Call for papers

Florentine Smarandache (smarand@unm.edu)
Wed, 25 Aug 1999 12:18:13 +0200 (MET DST)

I came back with the lastest definition of the neutrosophic logic (as it
appears in the below book), which unifies the intuitionistic logic, fuzzy
logic, paraconsistent logic, dialetheism, paradoxism, tautologism into one
field only.

1) NEUTROSOPHIC LOGIC (OR SMARANDACHE LOGIC as named in the
Denis Howe's On-Line Dictionary of Computing) is:
A logic in which each proposition is t% true, i% indeterminate, and
f% false, with no restriction on t,i,f nor on their sum n=t+i+f.

Hence, the neutrosophic logic generalizes:
- the intuitionistic logic, which supports incomplete theories (for
0<n<100 and i=0, 0<=t,i,f<=100);
- the fuzzy logic (for n=100 and i=0, and 0<=t,i,f<=100);
- the Boolean logic (for n=100 and i=0, with t,f either 0 or
100);
- the multi-valued logic (for 0<=t,i,f<=100);
- the paraconsistent logic (for n>100 and i=0, with both
t,f<100);
- the dialetheism, which says that some contradictions are true
(for t=f=100 and i=0; some paradoxes can be denoted this way).

# PROBLEM DETAILS
Pick up the call for papers on neutrosophic logic right after its last sentence and keep writing it.

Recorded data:

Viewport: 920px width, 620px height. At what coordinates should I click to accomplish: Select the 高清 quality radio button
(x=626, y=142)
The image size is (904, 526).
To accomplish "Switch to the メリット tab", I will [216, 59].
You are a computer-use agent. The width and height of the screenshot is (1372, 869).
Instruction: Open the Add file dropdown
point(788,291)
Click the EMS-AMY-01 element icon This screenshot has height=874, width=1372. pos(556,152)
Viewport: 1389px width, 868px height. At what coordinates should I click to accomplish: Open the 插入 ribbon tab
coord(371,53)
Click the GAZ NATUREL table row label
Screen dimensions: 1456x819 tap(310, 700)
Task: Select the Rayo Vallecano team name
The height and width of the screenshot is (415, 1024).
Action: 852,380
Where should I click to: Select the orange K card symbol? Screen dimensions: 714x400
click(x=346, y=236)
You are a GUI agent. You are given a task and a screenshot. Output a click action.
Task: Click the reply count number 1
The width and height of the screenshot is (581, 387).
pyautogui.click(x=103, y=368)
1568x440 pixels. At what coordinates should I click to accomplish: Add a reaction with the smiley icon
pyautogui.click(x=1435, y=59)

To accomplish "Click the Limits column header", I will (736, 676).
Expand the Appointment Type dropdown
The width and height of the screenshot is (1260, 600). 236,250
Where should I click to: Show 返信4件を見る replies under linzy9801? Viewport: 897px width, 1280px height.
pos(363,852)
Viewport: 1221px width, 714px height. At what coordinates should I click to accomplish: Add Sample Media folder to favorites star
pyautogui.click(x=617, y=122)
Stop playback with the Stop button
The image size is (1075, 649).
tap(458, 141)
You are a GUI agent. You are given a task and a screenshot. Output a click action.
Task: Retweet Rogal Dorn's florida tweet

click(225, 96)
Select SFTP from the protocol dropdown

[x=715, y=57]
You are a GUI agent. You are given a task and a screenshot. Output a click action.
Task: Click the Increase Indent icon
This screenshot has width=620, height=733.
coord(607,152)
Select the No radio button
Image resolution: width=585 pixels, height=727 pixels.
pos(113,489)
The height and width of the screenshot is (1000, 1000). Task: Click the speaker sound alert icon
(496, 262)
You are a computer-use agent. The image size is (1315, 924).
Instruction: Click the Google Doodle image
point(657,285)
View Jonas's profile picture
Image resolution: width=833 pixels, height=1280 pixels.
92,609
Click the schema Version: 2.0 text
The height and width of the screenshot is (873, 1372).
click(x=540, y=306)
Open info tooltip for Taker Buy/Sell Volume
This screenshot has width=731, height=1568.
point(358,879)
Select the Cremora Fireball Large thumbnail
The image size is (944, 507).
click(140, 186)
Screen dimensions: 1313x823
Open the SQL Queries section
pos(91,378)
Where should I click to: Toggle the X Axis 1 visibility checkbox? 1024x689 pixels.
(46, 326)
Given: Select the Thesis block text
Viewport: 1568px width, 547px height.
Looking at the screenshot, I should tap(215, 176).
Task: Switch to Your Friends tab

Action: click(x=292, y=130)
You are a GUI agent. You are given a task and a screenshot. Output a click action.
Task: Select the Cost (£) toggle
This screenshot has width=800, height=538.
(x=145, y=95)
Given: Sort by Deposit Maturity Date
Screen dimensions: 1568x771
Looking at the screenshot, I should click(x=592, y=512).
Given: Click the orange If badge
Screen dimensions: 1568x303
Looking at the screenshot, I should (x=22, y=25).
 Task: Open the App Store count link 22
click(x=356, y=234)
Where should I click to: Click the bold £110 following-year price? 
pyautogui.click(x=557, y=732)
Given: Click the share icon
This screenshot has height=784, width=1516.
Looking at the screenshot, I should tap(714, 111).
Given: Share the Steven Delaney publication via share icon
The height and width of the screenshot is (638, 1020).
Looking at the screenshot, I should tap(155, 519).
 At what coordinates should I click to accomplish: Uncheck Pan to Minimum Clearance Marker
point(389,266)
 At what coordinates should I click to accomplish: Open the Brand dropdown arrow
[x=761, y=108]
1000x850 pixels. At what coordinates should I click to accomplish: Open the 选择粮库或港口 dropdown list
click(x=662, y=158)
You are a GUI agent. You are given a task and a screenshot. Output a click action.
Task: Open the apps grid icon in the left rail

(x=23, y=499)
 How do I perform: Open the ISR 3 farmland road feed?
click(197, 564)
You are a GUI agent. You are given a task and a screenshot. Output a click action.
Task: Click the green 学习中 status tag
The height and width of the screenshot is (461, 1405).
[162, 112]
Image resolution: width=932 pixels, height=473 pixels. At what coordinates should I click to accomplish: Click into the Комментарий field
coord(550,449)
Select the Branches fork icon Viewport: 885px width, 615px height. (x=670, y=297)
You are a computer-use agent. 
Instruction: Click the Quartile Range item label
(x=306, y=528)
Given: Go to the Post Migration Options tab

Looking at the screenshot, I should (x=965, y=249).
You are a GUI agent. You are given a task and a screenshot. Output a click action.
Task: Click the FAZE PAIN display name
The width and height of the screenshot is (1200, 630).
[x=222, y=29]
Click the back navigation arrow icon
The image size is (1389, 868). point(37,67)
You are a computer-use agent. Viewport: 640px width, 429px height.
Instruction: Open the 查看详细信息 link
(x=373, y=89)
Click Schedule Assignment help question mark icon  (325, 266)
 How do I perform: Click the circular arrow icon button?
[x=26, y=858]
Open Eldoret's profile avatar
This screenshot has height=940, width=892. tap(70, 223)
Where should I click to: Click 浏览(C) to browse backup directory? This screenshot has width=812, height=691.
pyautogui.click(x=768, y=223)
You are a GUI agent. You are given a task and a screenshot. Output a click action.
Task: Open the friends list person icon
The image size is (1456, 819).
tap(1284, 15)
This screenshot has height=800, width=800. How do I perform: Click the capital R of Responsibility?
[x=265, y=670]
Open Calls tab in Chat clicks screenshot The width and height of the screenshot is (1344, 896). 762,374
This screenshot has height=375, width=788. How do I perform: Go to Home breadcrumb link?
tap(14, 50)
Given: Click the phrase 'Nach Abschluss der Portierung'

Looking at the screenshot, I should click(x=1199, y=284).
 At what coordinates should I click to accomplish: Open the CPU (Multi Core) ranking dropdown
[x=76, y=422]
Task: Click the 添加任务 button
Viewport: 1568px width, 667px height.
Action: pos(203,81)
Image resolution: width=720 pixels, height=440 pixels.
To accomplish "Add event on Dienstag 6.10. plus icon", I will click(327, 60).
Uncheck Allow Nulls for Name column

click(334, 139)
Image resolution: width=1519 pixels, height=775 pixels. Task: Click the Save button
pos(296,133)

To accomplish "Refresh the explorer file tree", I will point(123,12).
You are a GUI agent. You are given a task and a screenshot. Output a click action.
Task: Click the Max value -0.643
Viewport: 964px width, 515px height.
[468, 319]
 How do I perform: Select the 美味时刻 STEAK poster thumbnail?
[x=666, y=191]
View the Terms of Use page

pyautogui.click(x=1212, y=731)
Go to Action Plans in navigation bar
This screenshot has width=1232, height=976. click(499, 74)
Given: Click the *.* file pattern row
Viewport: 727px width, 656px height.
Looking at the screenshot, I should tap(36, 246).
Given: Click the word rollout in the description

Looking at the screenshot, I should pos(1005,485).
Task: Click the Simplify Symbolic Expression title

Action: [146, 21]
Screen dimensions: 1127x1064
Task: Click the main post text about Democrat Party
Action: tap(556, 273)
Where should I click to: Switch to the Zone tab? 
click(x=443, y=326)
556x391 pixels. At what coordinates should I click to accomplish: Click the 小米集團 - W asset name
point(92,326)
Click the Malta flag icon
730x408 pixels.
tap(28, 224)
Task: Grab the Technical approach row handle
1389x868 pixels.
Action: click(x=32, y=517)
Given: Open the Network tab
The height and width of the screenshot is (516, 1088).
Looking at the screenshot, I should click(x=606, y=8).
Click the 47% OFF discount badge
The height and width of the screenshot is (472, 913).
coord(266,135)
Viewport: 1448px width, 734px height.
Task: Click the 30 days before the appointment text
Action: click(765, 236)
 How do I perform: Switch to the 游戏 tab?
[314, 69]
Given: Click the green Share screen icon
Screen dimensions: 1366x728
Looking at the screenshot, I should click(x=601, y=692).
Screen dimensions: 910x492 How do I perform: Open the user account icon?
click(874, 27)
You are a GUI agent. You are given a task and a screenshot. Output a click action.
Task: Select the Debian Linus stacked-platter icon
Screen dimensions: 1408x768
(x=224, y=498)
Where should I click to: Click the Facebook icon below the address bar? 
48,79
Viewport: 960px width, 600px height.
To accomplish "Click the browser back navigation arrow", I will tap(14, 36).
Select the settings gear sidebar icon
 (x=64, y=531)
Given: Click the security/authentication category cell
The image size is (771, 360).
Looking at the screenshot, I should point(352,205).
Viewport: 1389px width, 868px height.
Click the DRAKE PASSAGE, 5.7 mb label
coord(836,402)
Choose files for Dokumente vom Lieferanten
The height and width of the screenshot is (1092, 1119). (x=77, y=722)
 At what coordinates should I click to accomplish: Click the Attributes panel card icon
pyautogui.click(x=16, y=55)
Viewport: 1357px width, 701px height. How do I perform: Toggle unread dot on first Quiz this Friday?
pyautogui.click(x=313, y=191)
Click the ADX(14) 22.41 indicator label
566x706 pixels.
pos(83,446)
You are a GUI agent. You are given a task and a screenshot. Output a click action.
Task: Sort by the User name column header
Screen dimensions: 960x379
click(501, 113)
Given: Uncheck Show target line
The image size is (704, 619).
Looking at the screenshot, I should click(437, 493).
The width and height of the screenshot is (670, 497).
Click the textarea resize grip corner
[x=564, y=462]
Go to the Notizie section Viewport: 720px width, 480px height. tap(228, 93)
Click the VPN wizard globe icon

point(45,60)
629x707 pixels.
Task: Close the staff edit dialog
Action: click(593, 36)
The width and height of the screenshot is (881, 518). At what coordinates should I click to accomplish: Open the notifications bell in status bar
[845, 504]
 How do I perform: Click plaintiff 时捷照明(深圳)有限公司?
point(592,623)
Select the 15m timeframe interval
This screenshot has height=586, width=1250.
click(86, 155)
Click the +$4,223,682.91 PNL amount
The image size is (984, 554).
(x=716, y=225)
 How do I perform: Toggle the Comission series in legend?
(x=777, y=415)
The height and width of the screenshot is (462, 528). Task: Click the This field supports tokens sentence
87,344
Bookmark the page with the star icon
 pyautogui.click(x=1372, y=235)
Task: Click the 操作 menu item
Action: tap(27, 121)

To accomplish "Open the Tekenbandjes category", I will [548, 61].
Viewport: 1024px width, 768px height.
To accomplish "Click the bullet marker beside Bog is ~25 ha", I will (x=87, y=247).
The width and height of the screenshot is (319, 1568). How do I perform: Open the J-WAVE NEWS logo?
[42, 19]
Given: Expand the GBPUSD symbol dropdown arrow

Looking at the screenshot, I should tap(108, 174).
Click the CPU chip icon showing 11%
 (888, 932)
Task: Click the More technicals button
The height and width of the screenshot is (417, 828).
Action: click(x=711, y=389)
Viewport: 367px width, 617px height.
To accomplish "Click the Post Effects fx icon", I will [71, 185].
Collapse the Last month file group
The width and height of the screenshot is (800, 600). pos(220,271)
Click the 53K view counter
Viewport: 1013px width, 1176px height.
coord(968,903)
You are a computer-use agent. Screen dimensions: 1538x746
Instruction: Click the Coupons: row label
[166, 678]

# RESULT FOR THIS TASK
Compared with all other logics, the neutrosophic logic
introduces a percentage of "indeterminacy" - due to unexpected parameters
hidden in some propositions, and let each component t,i,f be even boiling
over 100 or freezing under 0.
For example: in some tautologies t>100, called "overtrue".
Similarly, a proposition may be "overindeterminate" (for i>100, in some
paradoxes), "overfalse" (for f>100, in some unconditionally false
propositions); or "undertrue" (for t<0, in some unconditionally false
propositions), "underindeterminate" (for i<0, in some unconditionally true
or false propositions), "underfalse" (for f<0, in some unconditionally true
propositions).
This is because we should make a distinction between
unconditionally true (t>100, and f<0 or i<0) and conditionally true
propositions (t<=100, and f<=100 or i<=100).

While in classical true/false logic it is possible to define
precisely 2m different m-ary operators for each m>0 (Charles D. Ashbacher),
the neutrosophic p-ary operators may be defined in uncountably infinite
different ways. The good operatorial selection would lead to applications
in neural networks, automated reasoning, and probabilistic models.

In the paraconsistent logic one cannot derive all statements
from a contradiction, ex contradictione quodlibet fails. In the
neutrosophic logic from a given contradiction one can derive a specific
statement only, depending on the neutrosophic operator used and the given
contradiction.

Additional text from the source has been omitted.